Niños que me prestaban juguetes que yo no podía tener, juguetes que no llegaban por el cupón. Niños que sabían lo que era un control remoto cuando yo aún no sabía lo que era una batería AA.
Niños que comían chicles que yo no podía comer porque para mi padre era «diversionismo ideológico». Niños de Pluto, de Mickey Mouse y del Pato Donald en las mochilas. Niños que nunca fueron a la escuela con una zunca militar, ni tomaban agua en cantimplora.
Ya siendo un joven, de unos 20 años, coincidí con algunos un día en una fiesta en Kholy y ya ni siquiera me conocían. Era como si el humo de los Cohíbas que fumaban les nublara la vista.
Por esa época, un día fui con una novia a comer al restaurante El Palenque, allí mismo en el barrio, y a mi lado comía uno de esos muchachos, un hombre ya.

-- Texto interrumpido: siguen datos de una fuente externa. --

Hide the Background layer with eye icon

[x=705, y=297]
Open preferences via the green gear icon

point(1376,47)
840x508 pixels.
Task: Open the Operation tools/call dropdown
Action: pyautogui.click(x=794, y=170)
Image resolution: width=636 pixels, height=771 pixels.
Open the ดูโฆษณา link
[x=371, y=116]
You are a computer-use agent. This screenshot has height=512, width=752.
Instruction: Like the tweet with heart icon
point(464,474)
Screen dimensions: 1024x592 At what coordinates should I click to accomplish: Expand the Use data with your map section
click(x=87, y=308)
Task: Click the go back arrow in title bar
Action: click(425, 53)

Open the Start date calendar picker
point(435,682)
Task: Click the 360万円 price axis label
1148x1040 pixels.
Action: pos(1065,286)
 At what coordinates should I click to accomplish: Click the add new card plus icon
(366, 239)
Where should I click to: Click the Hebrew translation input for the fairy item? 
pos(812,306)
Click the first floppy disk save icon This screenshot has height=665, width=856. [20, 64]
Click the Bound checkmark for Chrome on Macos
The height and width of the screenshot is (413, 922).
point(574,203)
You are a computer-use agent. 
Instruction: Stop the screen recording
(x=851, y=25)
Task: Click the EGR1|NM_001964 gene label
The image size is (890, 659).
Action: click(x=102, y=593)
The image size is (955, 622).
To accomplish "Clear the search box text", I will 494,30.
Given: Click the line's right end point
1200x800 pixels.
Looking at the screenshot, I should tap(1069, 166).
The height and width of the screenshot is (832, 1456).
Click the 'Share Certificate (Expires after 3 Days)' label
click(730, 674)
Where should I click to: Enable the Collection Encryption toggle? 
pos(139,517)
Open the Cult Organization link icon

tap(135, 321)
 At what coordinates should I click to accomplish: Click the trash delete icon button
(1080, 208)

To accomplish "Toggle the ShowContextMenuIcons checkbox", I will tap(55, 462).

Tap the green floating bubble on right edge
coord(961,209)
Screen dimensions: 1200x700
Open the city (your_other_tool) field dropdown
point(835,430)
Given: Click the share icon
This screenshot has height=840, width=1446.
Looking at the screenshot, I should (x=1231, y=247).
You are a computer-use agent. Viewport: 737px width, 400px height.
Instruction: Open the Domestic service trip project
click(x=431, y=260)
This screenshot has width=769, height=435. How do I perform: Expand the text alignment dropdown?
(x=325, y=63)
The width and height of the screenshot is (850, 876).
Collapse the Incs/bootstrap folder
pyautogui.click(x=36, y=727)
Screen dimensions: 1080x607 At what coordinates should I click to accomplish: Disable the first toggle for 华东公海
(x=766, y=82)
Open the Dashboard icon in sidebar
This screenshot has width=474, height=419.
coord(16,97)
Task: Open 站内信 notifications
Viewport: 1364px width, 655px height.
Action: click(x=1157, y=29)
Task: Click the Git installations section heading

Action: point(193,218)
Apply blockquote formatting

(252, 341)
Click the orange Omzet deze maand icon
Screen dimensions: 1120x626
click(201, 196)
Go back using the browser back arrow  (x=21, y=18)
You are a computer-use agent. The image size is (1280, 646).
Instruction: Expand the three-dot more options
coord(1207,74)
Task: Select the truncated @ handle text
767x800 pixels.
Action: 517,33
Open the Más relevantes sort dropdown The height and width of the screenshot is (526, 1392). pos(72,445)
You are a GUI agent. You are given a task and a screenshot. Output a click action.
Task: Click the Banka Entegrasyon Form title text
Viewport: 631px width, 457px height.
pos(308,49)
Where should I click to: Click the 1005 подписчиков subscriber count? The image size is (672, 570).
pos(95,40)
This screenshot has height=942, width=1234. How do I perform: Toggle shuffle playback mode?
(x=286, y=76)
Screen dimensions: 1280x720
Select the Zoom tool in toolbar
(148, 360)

Desde que llegué al lugar lo reconocí y procuré sentarme cerca, aunque era lógico que el no me iba a reconocer, porque nunca fui nadie.
Allí estaba hablando de negocios con un señor que hablaba a ratos en alemán. Llamaba mucho la atención porque a pesar de su juventud tenía una frente muy prominente, y le faltaba cabello a la mitad de su cabeza, un mal del que también yo padecía.
Por aquella época me llamaban Martí en la escuela y hasta mis vecinos del barrio. Era como una burla para mis amigos, una burla de la que yo sentía mucho orgullo.
Cuando el joven terminó su comida les trajeron la cuenta, y me llamó mucho la atención que lejos de sacar dinero, agarró un bolígrafo y estampó una firma. ¡Con eso bastó!
Minutos más tarde me traían mi cuenta mientras yo contaba cada centavo para llegar a los 14 CUC que mentalmente ya tenía calculados. Gracias a dios aquella novia no comía mucho, porque solo llevaba 20 y erande la mesada que me daban mis padres para todo el mes.
Entonces le pregunté al mesero:
-¿Será que yo también te puedo firmar la cuenta?